AK Parti Sözcüsü Ömer Çelik katıldığı canlı yayında KDP Başkanı Mesut Barzani’nin Şırnak’ın Cizre ilçesindeki ziyareti sırasında silahlı korumalarına ilişkin soruşturma başlatıldığını duyurdu. Görüntü için “Nahoş” yorumu yapan Çelik, “Barzani’nin aktif görevi yok. Türkiye onu koruyacak kudrete sahiptir” dedi. Öte yandan Çelik’in sözlerinin ardından İçişleri Bakanlığı da görüntülerle ilgili inceleme başlatıldığını ve konuyla ilgili 2 müfettiş görevlendirildiğini açıkladı.
AK Parti Sözcüsü Ömer Çelik, Habertürk’ te gündeme ilişkin soruları yanıtladı. Çelik, Kürdistan Demokrat Partisi (KDP) Başkanı Mesut Barzani’nin Şırnak’ın Cizre ilçesindeki ziyareti sırasında silahlı korumalarına ilişkin soruşturma başlatıldığını açıkladı.
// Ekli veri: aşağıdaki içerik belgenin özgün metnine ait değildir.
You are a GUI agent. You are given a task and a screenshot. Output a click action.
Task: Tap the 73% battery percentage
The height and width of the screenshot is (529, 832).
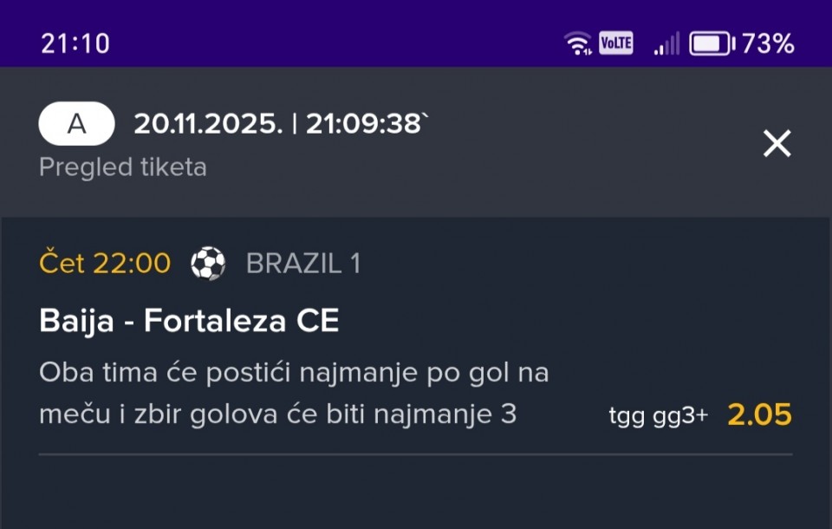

Çelik, “Nahoş bir görüntü. İçişleri Bakanlığı duruma ilişkin soruşturma başlattı. Barzani’nin aktif görevi yok. Türkiye onu koruyacak kudrete sahiptir” ifadelerini kullandı. Barzani’nin ofisinden yapılan açıklamadaki Bahçeli’ye yönelik sözlere de tepki gösteren Çelik, “Asıl bu açıklamayı yapan kişi kimse şövalyelist ve ırkçı söylemdir. Bu kabul edilemez bu açıklamanın düzeltilmesi lazım.” dedi.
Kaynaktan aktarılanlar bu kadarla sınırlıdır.